Figure 3. Truncated Adenylyl Cyclase Restores CO₂ Sensing

C. albicans CR276-V (cdc35Δ/cdc35Δ + TEF2_pr); JR-3 (cdc35Δ/cdc35Δ + TEF2_pr::CDC35_1166-1571) expressing truncated Cdc35; CDC35-H (cdc35Δ/cdc35Δ + TEF2_pr::CDC35) expressing full-length Cdc35 (A), and TK4 (cdc35Δ/cdc35Δ + TEF2_pr::CAC1_1721-2271) expressing truncated C. neoformans Cac1 (B) were grown on DMEM (bottom two images) medium in air (left column) or 5% CO₂ (right column). Cells were incubated for 24 hr at 37°C and photographed at ×70 magnification.

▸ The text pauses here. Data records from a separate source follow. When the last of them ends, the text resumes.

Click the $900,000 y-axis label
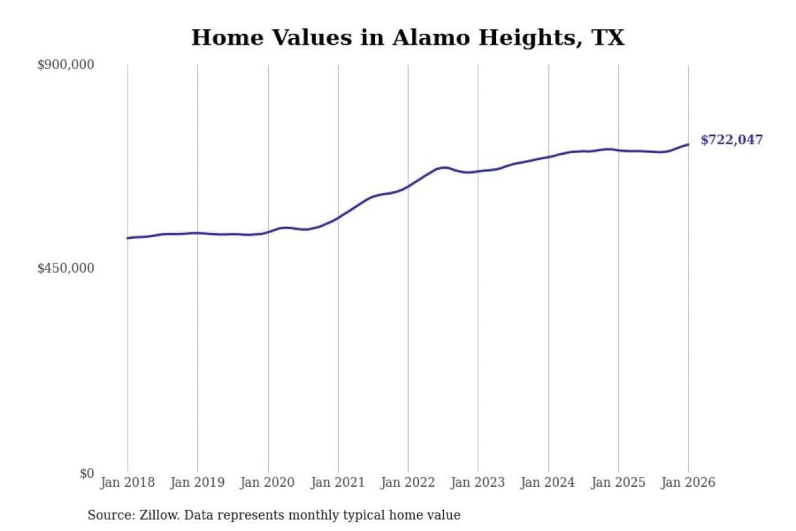[x=66, y=65]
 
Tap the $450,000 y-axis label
[x=66, y=268]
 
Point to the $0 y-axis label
[x=87, y=473]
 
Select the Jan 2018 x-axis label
[x=127, y=482]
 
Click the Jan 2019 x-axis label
[x=197, y=482]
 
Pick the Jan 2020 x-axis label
[x=268, y=482]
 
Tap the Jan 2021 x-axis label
[x=338, y=482]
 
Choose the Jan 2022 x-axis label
[x=408, y=482]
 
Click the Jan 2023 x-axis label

Figure 4. Bicarbonate Activates C. albicans and C. neoformans Adenylyl Cyclases

Purified C.albicans Cdc35_1166-1571 (A) and C. neoformans Cac1_1721-2271 (B) were assayed in the presence of the indicated concentrations of NaHCO₃ with 10 mM ATP and 40 mM MgCl₂. Data are expressed as picomoles of cAMP formed per minute per milligram of protein, and values are averages of triplicate determinations. Shown are representative experiments repeated at least three times. Error bars indicate standard error from the mean (SEM).